There are actually two aggregate supply curves in this model, one for the short-term and one for the long-term. We won’t worry too much about where the line is between the short- and long-terms, but you can think of the short-term as up to three or four years and the long-term as the period beyond eight or ten years. (And so, yes, there is a period in between, which we won’t worry about.)1

Terminology

Recall the distinction between demand and the quantity demanded and supply and the quantity supplied. Demand and supply are the curves (or a table listing the price-quantity pairs). The quantity demanded is a specific amount that consumers want, and the quantity supplied is a specific amount that firms produce.

We make similar distinctions with aggregate demand and aggregate supply (although what’s in the videos isn’t always as precise as it could be). Aggregate demand, long-run aggregate supply, and short-run aggregate supply refer to the curves. A specific amount of any one of these three is a level of GDP or output (which we can use interchangeably here).

Long-run aggregate supply

Over the long-run, aggregate supply equals potential GDP. Potential GDP is an idea that we have already encountered, although we called it the production possibilities frontier (and we thought about it in terms of only two goods).

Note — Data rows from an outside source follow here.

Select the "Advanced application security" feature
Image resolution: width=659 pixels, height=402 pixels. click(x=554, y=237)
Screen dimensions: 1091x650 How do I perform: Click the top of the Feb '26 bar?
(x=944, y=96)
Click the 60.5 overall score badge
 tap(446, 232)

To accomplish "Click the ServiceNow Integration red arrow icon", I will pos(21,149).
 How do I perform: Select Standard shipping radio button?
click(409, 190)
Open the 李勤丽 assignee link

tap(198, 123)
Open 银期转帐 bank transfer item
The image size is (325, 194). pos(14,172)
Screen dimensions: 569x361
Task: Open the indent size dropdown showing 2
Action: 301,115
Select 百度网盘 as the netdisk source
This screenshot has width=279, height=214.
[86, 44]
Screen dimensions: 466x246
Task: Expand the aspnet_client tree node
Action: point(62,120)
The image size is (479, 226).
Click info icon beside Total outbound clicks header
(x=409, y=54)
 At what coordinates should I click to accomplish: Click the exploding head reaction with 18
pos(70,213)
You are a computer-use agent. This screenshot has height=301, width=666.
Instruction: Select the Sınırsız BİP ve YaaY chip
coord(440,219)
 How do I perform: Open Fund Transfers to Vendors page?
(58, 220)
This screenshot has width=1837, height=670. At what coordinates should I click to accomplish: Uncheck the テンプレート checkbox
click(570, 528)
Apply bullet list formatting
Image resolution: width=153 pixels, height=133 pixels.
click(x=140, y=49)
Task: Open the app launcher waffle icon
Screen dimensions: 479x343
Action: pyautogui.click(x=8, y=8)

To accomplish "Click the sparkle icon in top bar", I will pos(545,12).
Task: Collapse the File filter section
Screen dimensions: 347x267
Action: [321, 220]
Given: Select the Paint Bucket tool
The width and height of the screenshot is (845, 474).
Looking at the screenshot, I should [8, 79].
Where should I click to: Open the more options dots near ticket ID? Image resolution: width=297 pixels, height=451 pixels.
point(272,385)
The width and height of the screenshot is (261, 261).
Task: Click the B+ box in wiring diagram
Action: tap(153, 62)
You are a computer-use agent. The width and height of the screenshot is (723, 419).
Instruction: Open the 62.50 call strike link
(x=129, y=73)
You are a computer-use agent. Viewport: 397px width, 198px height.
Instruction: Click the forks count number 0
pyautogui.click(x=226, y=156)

Potential GDP: The amount of real GDP (i.e., output) an economy can produce by fully employing its existing levels of labor, physical capital, and technology, in the context of its existing market and legal institutions.

The graph in figure 1 shows real GDP (red) and real potential GDP (blue). As you can see, during every recession, potential GDP falls below actual GDP. That’s because the factories, equipment, workers, and everything else, which still exist, aren’t being used to their full potential.

You can also see in figure 1 that actual GDP sometimes gets a little bit above potential GDP. These are instances when the economy is “running hot.” Workers are working overtime, factories are adding extra shifts, and, perhaps, frictional or structural unemployment are lower than we would expect. Generally speaking, such periods are unlikely to last for very long.

Figure 1  

In the graph in figure 1, potential GDP slopes upward in a smooth trajectory. That is, every year it is higher than it was the previous year. In our aggregate demand – aggregate supply model, however, we don’t have time as a variable. All that we have is the price level on the vertical axis and output (or GDP) on the horizontal axis.

Potential GDP isn’t affected by the price level, however. It is determined by all of the workers, factories, inputs, roads, technologies, and so forth that are available. The price level can be high or low, and these will all be the same. Hence, the LRAS curve is a vertical line. Any change to it, from, say, one year to the next, is represented by the line shifting (hopefully, to the right).

Figure 2: Long-run aggregate supply  
Short-run aggregate supply

Over the short-run, aggregate supply is affected by the price level, and it slopes upward.

Figure 3: Short-run aggregate supply (SRAS) and long-run aggregate supply (LRAS)  
Why does the SRAS curve have a positive slope?

You may recall that the market supply curve slopes upward—that is, it has a positive slope—because the production of each additional unit of a good has a higher opportunity cost than the previous unit.

The aggregate supply curve also slopes upward, but it can’t be for the same reason. When we are talking about aggregate (that is, total) supply, there aren’t any opportunity costs because there aren’t any second-best options. Everything is already included in the aggregate supply.

So, why does the short-run aggregate supply (SRAS) curve have a positive slope? We will consider three theories for why this is: the sticky wage theory, the sticky price theory, and the misperceptions theory. Before we begin, here are four points to keep in mind.

  1. These theories seek to explain the effects of unexpected changes to the price level.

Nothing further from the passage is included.